Braddon conveying a great sense of period and place, she also has an awareness of class and gender without being beholden to the conventions of it; Sarah is well-travelled and independent, unlikely to grow pale and swoon and require sal volatile, but even those rare few who are married and genuinely loved are beholden to their husbands: “So does a great sorrow change the current of a woman’s life.”
The experiences of Braddon as a performer plays a part in the next two stories, the stylistic shift of Three Times from first-person to a more complex narrative as a lion-tamer is haunted to his death, the characters and their quirks sharply drawn and with as much black humour as blood spilled in the traumatic death of Herr Rudolph Prusinowski, while Her Last Appearance returns to Braddon’s familiar travelling companions of passion, betrayal and tragedy.
Again ahead of her peers, the attic room is the location of 1879’s The Shadow in the Corner as the master of Wildheath Grange determines to allay the unfounded fears of a frightened servant girl by spending a night in the room himself in a story which sets science and religion against each other, while the title story is another wintry tale as on a cold night of bright full moon the newlywed Hugh and Ruth Monroe break the ennui of their weather-enforced isolation with a ghost hunt in the upstairs rooms where Hugh indeed catches sight of The Face in the Glass.
Braddon in her mid-fifties when His Oldest Friends was written, her protagonist possibly conveys the feelings of his creator when he muses on mortality, the tally of friends lost to war, disease, drink, suicide, on how much easier it was to make friends in his youth, but when a dinner guest asks the host for a ghost story only to be told there is none in the restored chateau he has inherited, is Braddon mocking her readers or setting a trap for them?
The latter is certainly the case with The Ghost’s Name with its carefully telegraphed twist, all the necessary clues presented amidst the accustomed trappings of the genre, an unhappy marriage, a woman trapped in the expectations of society, the ancestral ghost, all conjured with a sharp turn of phrase, often humorous: “It was only the first week of September… people were still pretending to think it summer.”
Demonstrating Braddon’s powers of mood and description, The Island of Old Faces also hints at a prosaic explanation to the riddle presented though the brief narrative chooses not to make the solution explicit, while The Higher Life is an almost abstract piece which shows how deftly she can sum up the salient point of the personality of an individual and their value to another while using those archetypes to present some of her broadest ideas.
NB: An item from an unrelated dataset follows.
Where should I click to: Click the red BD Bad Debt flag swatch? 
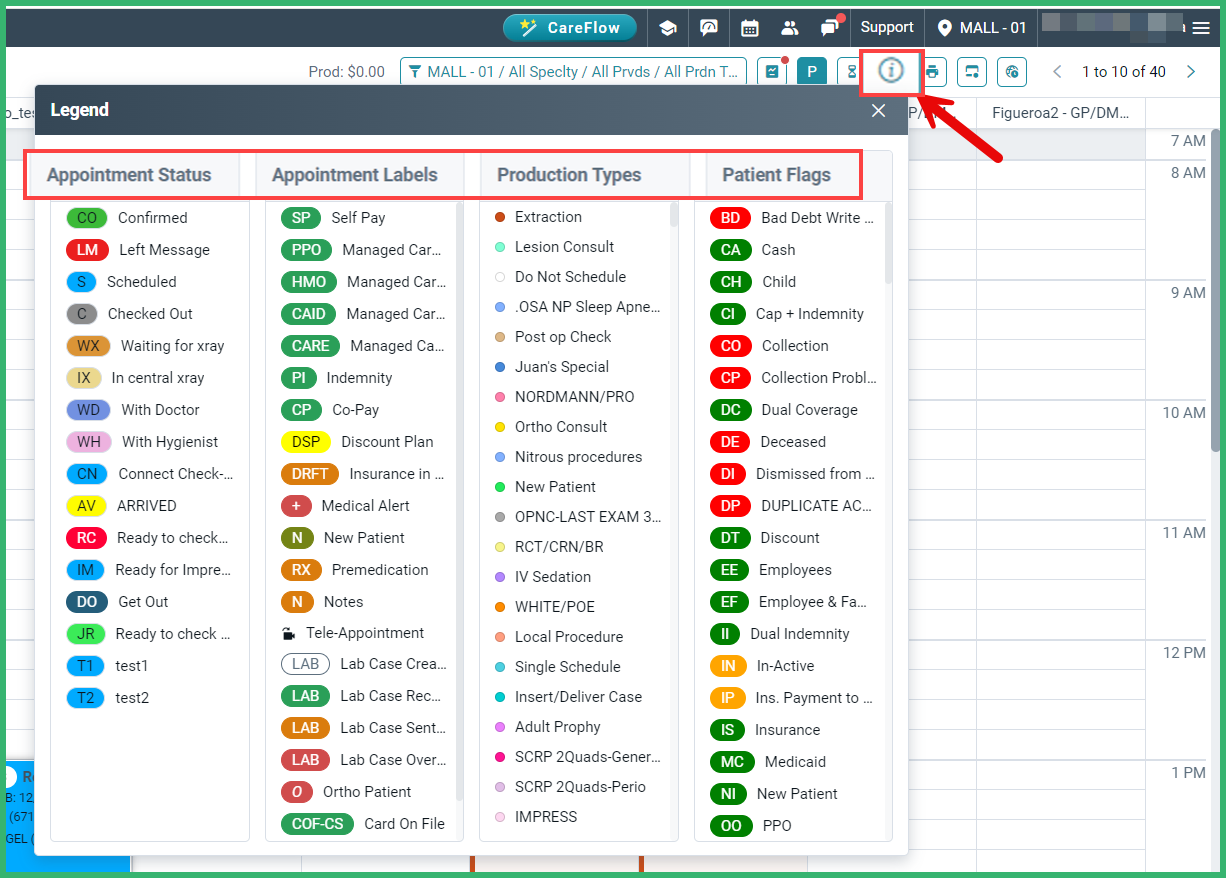[x=730, y=217]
Miss Violetta Hammond, a lady considered reckless of the future and forgetful of the past as she winters in Italy, falls victim to another cursed mirror in Herself, Braddon offering no explanation for the object despite the readers’ awareness of it, a mechanism of the horror but not the purpose of it, while the the collection closes with one of the most surprising stories as poor but determined Bella Rolleston of Walworth seeks a position as a paid companion.
With no accomplishments and no education, she is initially grateful to the of Good Lady Ducayne but that generosity hides a darker purpose in this tale published the year before Dracula but whose simple and horrifying premise was far in advance of its time, another confirmation that Mary Elizabeth Braddon was one of the finest Gothic writers of her era, and praise is due to the British Library and Greg Buzwell for keeping her memory alive.